When the boat was within hailing distance, Ludovico shouted to the boatmen, using names which were not their own. They did not reply, but approached the bank about a thousand yards lower down, looking about on every side, lest any custom-house officer should have caught sight of them.

“I am at your orders,” said Ludovico to Fabrizio. “Would you wish me to take the letters to Parma myself? Would you like me to go with you to Ferrara?”

“To come with me to Ferrara is a service which I did not venture to ask of you. I shall have to land and try to get into the town without showing my passport. I don’t mind telling you that I have the greatest repugnance to the idea of travelling under Giletti’s name, and nobody that I can think of, except yourself, can procure me another passport.”

“Why did you not speak of that at Casal-Maggiore? I know a spy there who would have sold us an excellent passport, and not dear either, for forty or fifty francs.”

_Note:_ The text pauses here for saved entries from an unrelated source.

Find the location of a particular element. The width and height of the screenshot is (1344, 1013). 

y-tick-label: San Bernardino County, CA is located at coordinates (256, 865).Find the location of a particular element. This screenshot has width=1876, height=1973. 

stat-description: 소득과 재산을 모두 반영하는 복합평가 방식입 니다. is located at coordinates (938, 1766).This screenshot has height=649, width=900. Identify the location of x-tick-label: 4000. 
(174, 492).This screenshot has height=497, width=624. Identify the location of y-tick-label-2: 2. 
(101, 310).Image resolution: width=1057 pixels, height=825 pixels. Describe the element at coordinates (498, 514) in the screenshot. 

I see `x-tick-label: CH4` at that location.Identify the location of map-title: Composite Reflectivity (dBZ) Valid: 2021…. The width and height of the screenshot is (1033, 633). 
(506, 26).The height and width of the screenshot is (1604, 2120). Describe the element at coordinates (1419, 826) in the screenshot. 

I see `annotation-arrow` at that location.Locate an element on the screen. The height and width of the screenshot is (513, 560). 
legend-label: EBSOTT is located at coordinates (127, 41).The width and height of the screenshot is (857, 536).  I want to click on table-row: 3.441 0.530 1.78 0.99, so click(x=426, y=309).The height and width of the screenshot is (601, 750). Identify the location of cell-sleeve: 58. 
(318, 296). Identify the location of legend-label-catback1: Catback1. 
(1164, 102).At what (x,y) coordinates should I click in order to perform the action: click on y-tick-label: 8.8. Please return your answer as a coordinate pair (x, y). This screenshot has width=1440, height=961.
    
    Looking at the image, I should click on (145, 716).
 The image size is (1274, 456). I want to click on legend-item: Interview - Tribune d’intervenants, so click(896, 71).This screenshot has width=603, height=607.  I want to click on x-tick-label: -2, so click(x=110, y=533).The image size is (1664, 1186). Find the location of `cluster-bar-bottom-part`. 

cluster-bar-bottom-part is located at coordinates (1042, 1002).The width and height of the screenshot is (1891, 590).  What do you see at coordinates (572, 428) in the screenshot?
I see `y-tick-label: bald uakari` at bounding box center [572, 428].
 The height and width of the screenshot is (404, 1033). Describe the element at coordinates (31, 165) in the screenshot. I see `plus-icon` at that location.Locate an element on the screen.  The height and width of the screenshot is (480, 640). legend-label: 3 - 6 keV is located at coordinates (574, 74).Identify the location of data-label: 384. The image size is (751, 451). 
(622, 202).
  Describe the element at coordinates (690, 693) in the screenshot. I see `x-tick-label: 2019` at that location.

One of the two boatmen, who had been born on the right bank of the Po, and consequently needed no passport to get him to Parma, undertook to deliver the letters. Ludovico, who knew how to handle an oar, pledged himself to manage the boat with the other man’s assistance.

“Lower down the river,” he said, “we shall meet several armed police-boats, and I know how to keep out of their way.” A dozen times they had to hide themselves in the midst of low islets covered with willows; three times they landed, to let the empty boat pass in front of the police boats. Ludovico took advantage of these long spells of idleness to recite several of his sonnets to Fabrizio. They were good enough as regarded feeling, but this was weakened by the form of expression, and none of them were worth writing down. The curious thing was that the ex-coachman’s passions and conception were lively and picturesque, but the moment he began to write he grew cold and commonplace. “The very opposite,” said Fabrizio to himself, “of what we see in the world. There everything is gracefully expressed, but the heart has nothing to do with it.” He discovered that the greatest pleasure he could do to his faithful servant was to correct the spelling of his sonnets.

“When I lend my manuscript to anybody I get laughed at,” said Ludovico. “But if your Excellency would condescend to dictate the spelling of the words to me, letter by letter, envious people would have to hold their tongues. Spelling is not genius.”

It was not till the evening of the second day that Fabrizio was able to land, in perfect safety, in an alder copse a league from Ponte-Lago-Oscuro. All the day long he lay hid in a hemp field, and Ludovico went on to Ferrara, where he hired a little lodging in the house of a needy Jew, who at once realized that there was money to be earned if he would hold his tongue. In the evening, as the darkness was falling, Fabrizio rode into Ferrara on a pony. He was in urgent need of care. The heat on the river had made him ill; the knife thrust in his thigh and the sword thrust Giletti had given him in the shoulder, at the beginning of their fight, had both become inflamed, and made him feverish.